Do you figure we'll ever get it through our craniums that every time we try to give Joe Montana the Polident Gift Set, he turns 22 again? That every time we try to give Bill Walsh the gold watch, he winds up cleaning someone's clock? That every time we start writing the obit on the San Francisco 49ers, they write one on the other guys?
Oh, we thought we had the Niners this time. There they were, up to their chin straps in chaos as they entered their New Year's Day NFC playoff game against the Minnesota Vikings at Candlestick Park. Was Walsh going to stay? Was Montana going gray? What about Steve Young, anyway? And when was Jerry Rice going to have his playoff day? And if the 49ers still ranked among the NFL's best teams, how come they had gone nose-to-the-canvas faster than Michael Spinks in their last three playoff appearances?
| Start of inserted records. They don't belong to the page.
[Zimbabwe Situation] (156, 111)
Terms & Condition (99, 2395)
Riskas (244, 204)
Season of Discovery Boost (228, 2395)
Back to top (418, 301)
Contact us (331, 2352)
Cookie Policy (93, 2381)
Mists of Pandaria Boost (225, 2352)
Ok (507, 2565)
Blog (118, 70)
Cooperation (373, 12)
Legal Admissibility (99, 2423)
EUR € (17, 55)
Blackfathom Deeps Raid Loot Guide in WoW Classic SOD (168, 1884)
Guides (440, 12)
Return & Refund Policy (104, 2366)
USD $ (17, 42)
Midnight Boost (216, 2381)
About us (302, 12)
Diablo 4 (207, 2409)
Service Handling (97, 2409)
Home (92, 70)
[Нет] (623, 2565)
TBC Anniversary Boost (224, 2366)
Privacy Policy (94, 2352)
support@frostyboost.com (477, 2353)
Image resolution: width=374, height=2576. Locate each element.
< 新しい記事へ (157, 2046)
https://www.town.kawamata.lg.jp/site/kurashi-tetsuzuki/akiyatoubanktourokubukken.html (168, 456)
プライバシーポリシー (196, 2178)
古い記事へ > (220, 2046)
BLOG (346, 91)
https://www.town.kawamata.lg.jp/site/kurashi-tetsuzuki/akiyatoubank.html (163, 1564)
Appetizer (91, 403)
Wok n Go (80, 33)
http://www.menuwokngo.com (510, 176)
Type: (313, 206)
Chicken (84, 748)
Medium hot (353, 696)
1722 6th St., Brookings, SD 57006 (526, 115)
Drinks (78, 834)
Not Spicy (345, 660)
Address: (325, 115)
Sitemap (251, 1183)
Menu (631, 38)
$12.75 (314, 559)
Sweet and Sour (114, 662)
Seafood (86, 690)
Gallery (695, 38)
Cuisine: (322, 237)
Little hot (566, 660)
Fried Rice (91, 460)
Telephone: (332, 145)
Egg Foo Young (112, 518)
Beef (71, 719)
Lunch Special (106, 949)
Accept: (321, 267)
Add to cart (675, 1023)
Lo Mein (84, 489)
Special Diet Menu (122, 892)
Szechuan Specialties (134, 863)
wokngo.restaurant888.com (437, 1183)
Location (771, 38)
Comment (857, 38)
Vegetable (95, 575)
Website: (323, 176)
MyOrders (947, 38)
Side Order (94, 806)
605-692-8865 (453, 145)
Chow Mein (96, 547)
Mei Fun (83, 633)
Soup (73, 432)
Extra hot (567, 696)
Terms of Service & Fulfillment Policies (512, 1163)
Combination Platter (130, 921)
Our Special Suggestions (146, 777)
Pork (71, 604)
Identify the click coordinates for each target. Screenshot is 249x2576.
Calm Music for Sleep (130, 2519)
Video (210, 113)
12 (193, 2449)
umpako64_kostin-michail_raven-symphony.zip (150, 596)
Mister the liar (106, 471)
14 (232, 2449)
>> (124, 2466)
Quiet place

Montana, in fact, hadn't passed for a postseason touchdown since the Niners' Super Bowl win, over the Miami Dolphins, in January 1985. Rice hadn't sniffed a playoff touchdown in his life, and 1988's premier running back, Roger Craig, may have been Hummm Baby during the regular season, but he had been numb, baby (57 yards on 21 carries), in three playoff games since '85.
What's more, the 49ers were going to face the same outfit that had knocked them out of the playoffs last year. This season the young and sung Vikings boasted the best defense in the NFL, the top passing quarterback in the NFC and the baddest driving record in Minnesota.
With 11 Vikings having been arrested during the past two years, including seven for DWI, most people don't want to get on the same blacktop with them, never mind the same football field. And socially the Vikes aren't exactly Young Republicans either. Safety Joey Browner likes to play with a samurai sword in his spare time. Safety Darrell Fullington owns a submachine gun. Defensive tackle Keith Millard once warned a cop, "My arms are more powerful than your gun." Nosetackle Henry (Harley Hank) Thomas wears reptile-skin motorcycle jackets. Good thing that defensive coordinator Floyd Peters used to be a prison guard. The Vikings even briefly signed Mossy Cade, who had been convicted of sexual assault, which prompted one Viking player to ask, "Who are we going to sign next, Charles Manson?"
More important, the Yikes Vikes had more Pro Bowlers—nine—this season than any other team, and they were going against a 49er club that had a regular-season record that was worse than theirs (10-6 vs. 11-5), an unimpressive record at home (4-4) and a proclivity for getting playoff apples lodged in the throat. So you take the Vikings and get ready for Bears-Vikings III in the conference final, right? Wrong.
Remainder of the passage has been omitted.